To utilize the full transmission capacity of an optical fiber, this thesis investigates two different techniques---compensation-based method and nonlinear Fourier transform (NFT).
For the purpose of suppressing the nonlinear distortion in real time, an optical back propagation (OBP) technique using Raman pumped dispersion compensating fibers (DCF). OBP, as an all-optical signal processing technique, can compensate for both intra- and inter-channel nonlinear impairments in real time in point-to-point systems as well as in optical networks. The proposed inline OBP module consists of an optical phase conjugator (OPC), amplifiers and a Raman pumped DCF. In order to suppress the nonlinear effects of the transmission fiber, the power in the OBP fiber should increase exponentially with distance. This can be approximately achieved by using Raman pumping of the backpropagation fiber. Simulation results show that this technique provides 7.7 dB performance improvement in Q-factor over conventional systems.
The second part of this thesis is dedicated to the NFT as a promising framework to exploit the inherent nonlinearity of optical fiber rather than treating it as an undesirable effect and using perturbation and approximation-based methods to mitigate it.
A novel multistage perturbation technique to realize the NFT as a cascade of linear discrete Fourier transforms is developed. The linear Fourier transform can be easily implemented in the optical domain using a time lens or discrete photonic components, which can be implemented in silicon photonics. The proposed technique provides a promising way to implement NFT in the optical domain, which will fully utilize the potential of NFT for wavelength-division multiplexed fiber-optic systems in the optical domain.

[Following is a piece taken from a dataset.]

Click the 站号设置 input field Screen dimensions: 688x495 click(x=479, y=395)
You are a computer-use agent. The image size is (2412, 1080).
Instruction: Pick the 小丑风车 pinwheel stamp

Moreover, a nonlinear frequency-division multiplexed (NFDM) transmission scheme with midpoint OPC is investigated. The proposed mid-OPC NFDM system offers a degree of freedom to have a flexible power normalization factor, P_n to minimize the signal-noise mixing in NFT processing for a specific launch power, resulting in significant system performance improvement up to 5.6 dB in Q-factor over conventional NFDM systems. Another advantage of the proposed scheme is that the mid-OPC NFDM system extends the transmission reach without having to increase the guard interval, which leads to higher spectral efficiency. / Thesis / Doctor of Philosophy (PhD)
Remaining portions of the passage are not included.